In this article, we will look at 5 Least Tax Friendly States for Middle-Class Families. In another article, we have also discussed the latest tax brackets and the companies cooperating with tax filing in the US. If you are interesting in reading that, head straight to 15 Least Tax Friendly States for Middle-Class Families.
5. New Jersey
Income Tax: 6.37%
Sales Tax: 6.625%
Weighted Average Tax: 6.47%
The state has high property taxes, income taxes, and sales taxes. These tax burdens, combined with a high cost of living, pose challenges for middle-class families. The imposed high taxes limit disposable income, making it harder to meet everyday expenses and achieve financial stability.
4. Minnesota
Income Tax: 6.80%
Sales Tax: 6.875%
Weighted Average Tax: 6.83%
Minnesota stands out as an outlier with its tax rates ranking among the top ten highest in the nation for both individual and corporate taxpayers. It is also one of the twelve states that still impose an estate tax. These tax burdens act as barriers to economic growth, as high tax rates undermine investment, entrepreneurship, and the attraction and retention of talented individuals — essential components for cultivating a robust private sector growth.
3. Hawaii
Income Tax: 9%
Sales Tax: 4%
Weighted Average Tax: 7%
Hawaii has the third-highest state budget per capita in the country, at an impressive number of $12,896. However, this figure also includes unfunded liabilities amounting to approximately $97 billion. Unfortunately, these consequences of excessive government spending and liabilities are borne by the residents of Hawaii, who face the highest per-capita state tax revenues nationwide.

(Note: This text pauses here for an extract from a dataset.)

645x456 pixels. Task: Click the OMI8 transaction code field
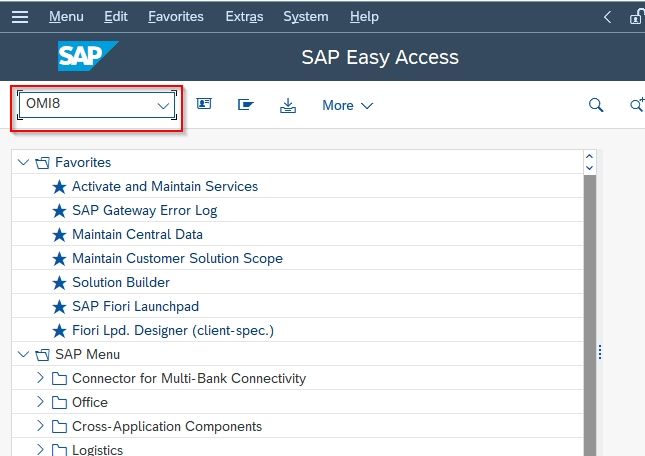[97, 105]
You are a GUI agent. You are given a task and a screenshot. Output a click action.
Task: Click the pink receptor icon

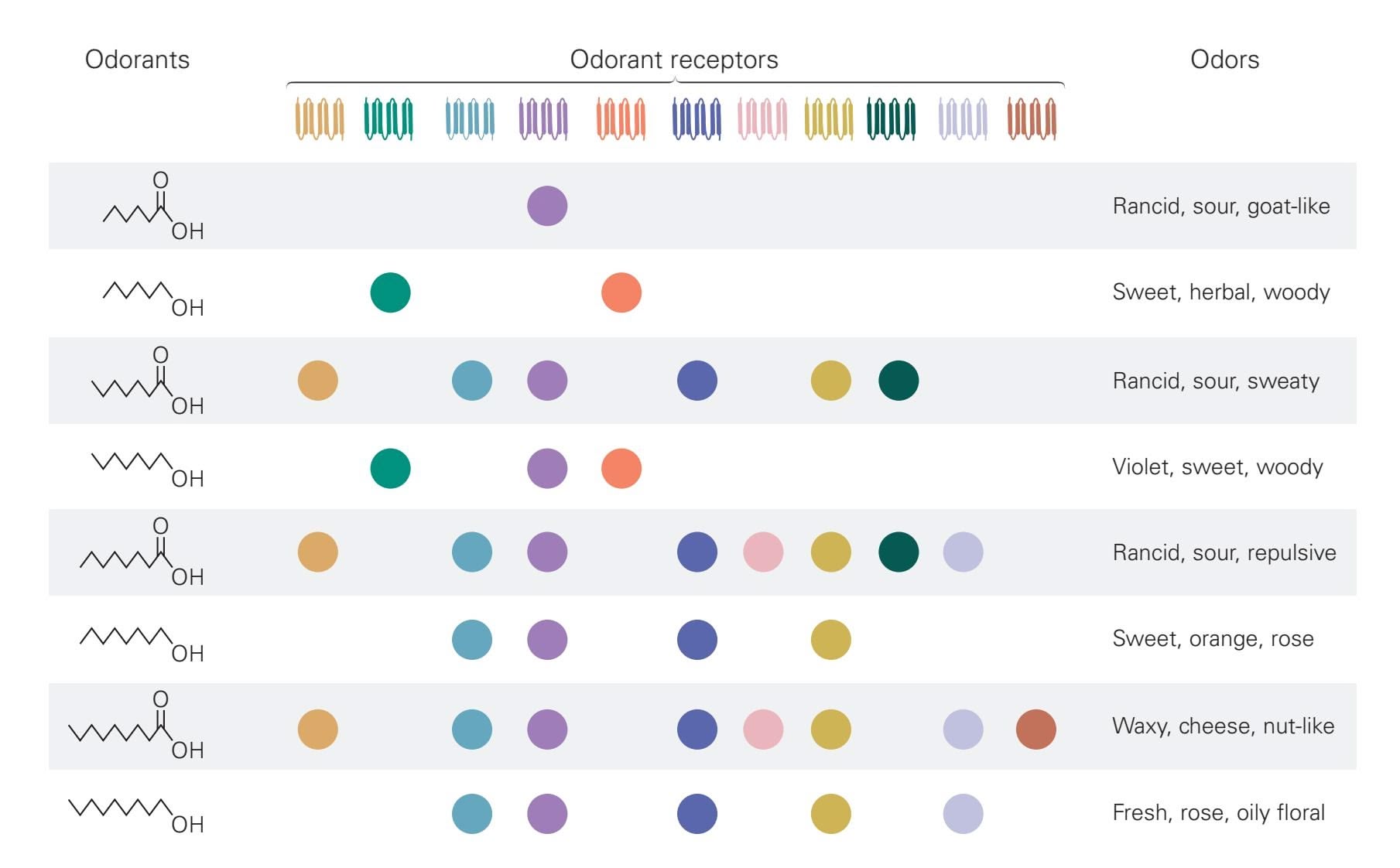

Hawai also has the second-highest individual income tax rate and shares the highest estate tax rate with Washington. While property tax rates remain low, the high value of homes leads to average payments similar to the national average. Furthermore, Hawaii’s general excise tax is recognized as the most burdensome in the nation that places a disproportionate burden on low-income residents and contributes to higher healthcare costs.
2. District of Columbia (DC)
Income Tax: 8.5%
Sales Tax: 6%
Weighted Average Tax: 7.5%
Income tax in Washington, D.C. is relatively high because of the city’s unique status as both a city and a state, which allows it to levy its own taxes. The need to generate revenue for various services and programs contributes to the higher income tax rates in the region. Moreover, taxes in DC with the high cost of living, makes it even more challenging for middle class families to make ends meet.
1. California
Income Tax: 9.3%
Sales Tax: 7.25%
Weighted Average Tax: 8.48%
California has the highest state sales tax rates in the country. In certain areas of the state, the total sales tax rate can reach as high as 10.75%, while Los Angeles currently maintains a total rate of 9.5 percent (as of April 1, 2023). California also imposes an 8.84 percent corporate income tax rate, making it even the most tax unfriendly state for corporations. Regardless, there’s a lot of corporations in California, particularly tech corporations in the silicon valley, due to a huge talent pool. According to Tax Foundation, the average combined state and local sales tax rate in California stands at 8.82 percent.